Page extract.
+ + + + + + +
Who wants to be a millionaire? Probably the better question is, who doesn’t? Unfortunately, people often suffer from financial misbeliefs that could end up hurting their wealth accumulation and retirement goals, according to MIT professor and financial economist Eric So.
As people lean on AI tools to help answer their financial questions—from investment choices to retirement planning—So’s latest research explores whether using AI as a financial advisor can help mitigate some of their deeply held but potentially flawed financial thinking.
Testing AI Financial Advisors
Certainly, people seem more willing than previously to give the technology a chance. Artificial Intelligence at the Consumer Inflection Point, a 2026 TD AI Insights report, found that more than half of survey respondents said they use AI to help manage their finances, compared to only 10% last year.
+ + + + + + +
Information supplied.
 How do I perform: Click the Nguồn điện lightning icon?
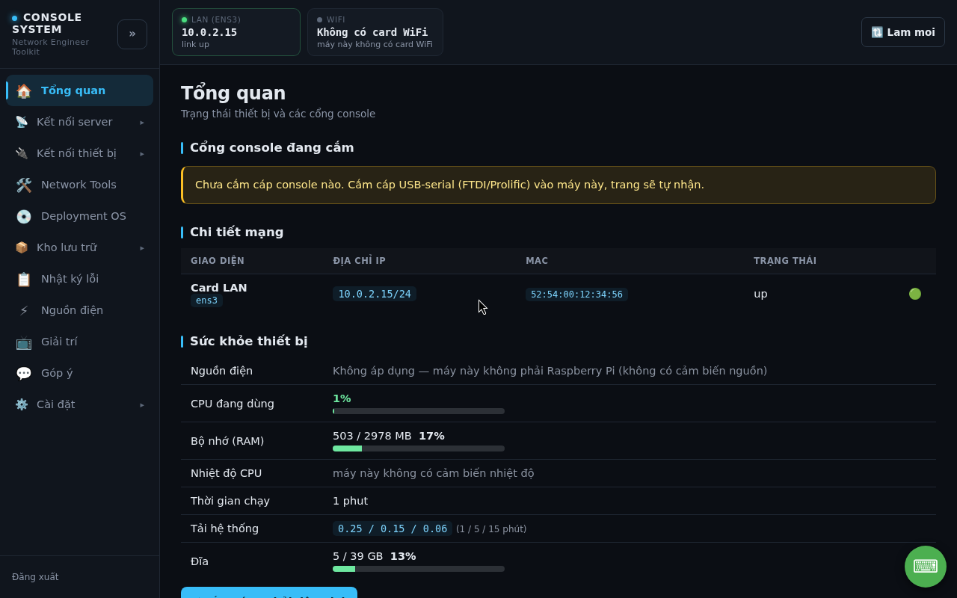point(24,311)
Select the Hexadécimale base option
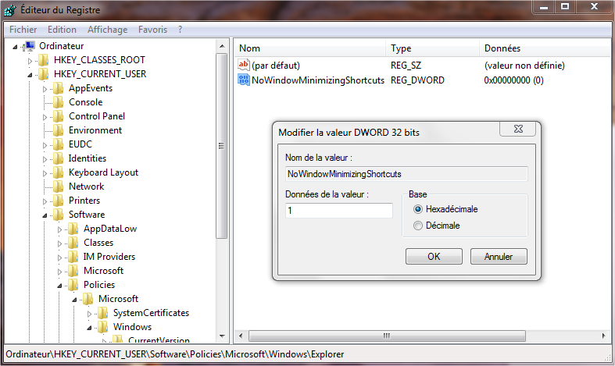 pos(418,209)
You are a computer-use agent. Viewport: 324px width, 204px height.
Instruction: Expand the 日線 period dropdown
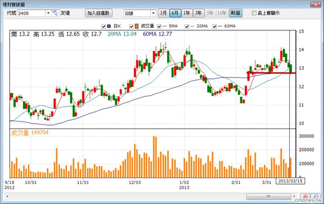[x=152, y=13]
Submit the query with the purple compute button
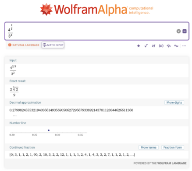 185,31
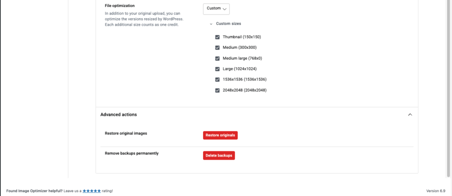This screenshot has width=452, height=196.
Task: Toggle the Medium (300x300) checkbox
Action: [217, 48]
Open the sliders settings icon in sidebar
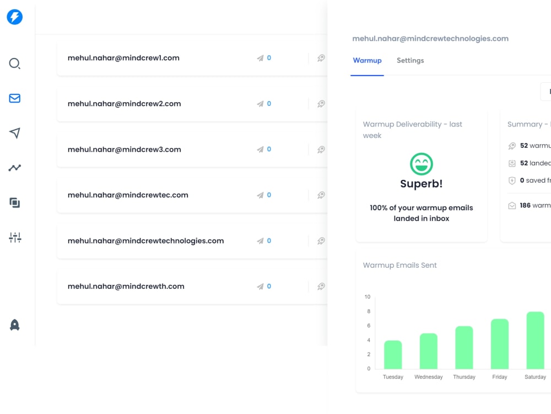 [15, 237]
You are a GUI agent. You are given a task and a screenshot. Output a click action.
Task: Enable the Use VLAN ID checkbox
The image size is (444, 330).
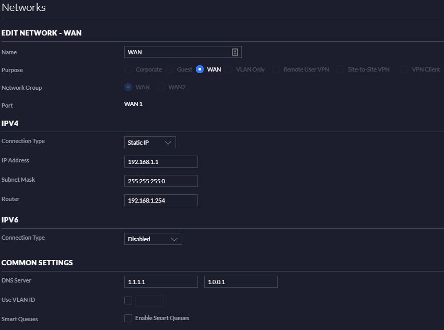pyautogui.click(x=128, y=300)
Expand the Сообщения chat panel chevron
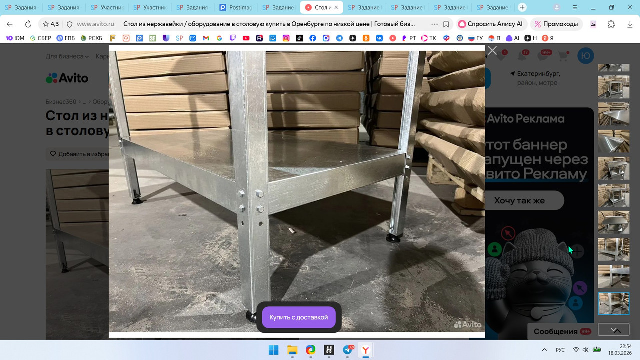The image size is (640, 360). point(617,331)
+ + + + + + +
Tasks.
a - Rewrite the paragraph in the article on AI as a financial advisor that begins "Certainly, people seem more willing" in a shorter form, keeping its main facts.
b - Continue the article on AI as a financial advisor from the point where it stops.
The material has no part in what follows.

List of answers.
a - People are more open to the technology than before. In the 2026 TD AI Insights report, Artificial Intelligence at the Consumer Inflection Point, more than half of survey respondents said they use AI to help manage their finances, up from only 10% last year.

b -
The good news is that AI does indeed hold promise for influencing people’s financial perceptions in useful ways, So explained to attendees at the 2026 MIT IDE Annual Conference. He presented research, which he has undertaken with MIT colleagues Andrew Lo and Jillian Ross, that involved creating an AI financial advisor chatbot designed to intervene to correct users’ mistaken thinking about financial matters. In the paper, Breaking Bad Financial Habits: How LLM Conversations Correct Financial Misconceptions, the researchers observed a significant and lasting shift away from mistaken beliefs among users who leveraged the tool.
But So, who leads an IDE research group about how AI and its pervasive use influence our decision making, cautioned that this effect depends on the type of chatbot you’re using. The LLM that was specifically designed to engage people with their misconceptions showed a greater shift, vs. an off-the-shelf LLM, which has much less impact.
“What our research shows is that by far and away, the most effective intervention is an LLM specifically designed and primed to push against financial misbeliefs,” he said. An off-the-shelf LLM has essentially only the same effect as having a text box appear for people to reflect on why they believe their misconception or simply asking them to pause and reevaluate.
One reason for off-the-shelf LLMs’ weaker influence in changing financial misconceptions is that they often have a sycophantic nature, he noted, which reinforces user beliefs rather than challenges them. On the other hand, purposefully designed AI systems can durably correct financial misconceptions, suggesting they could become scalable tools for financial education.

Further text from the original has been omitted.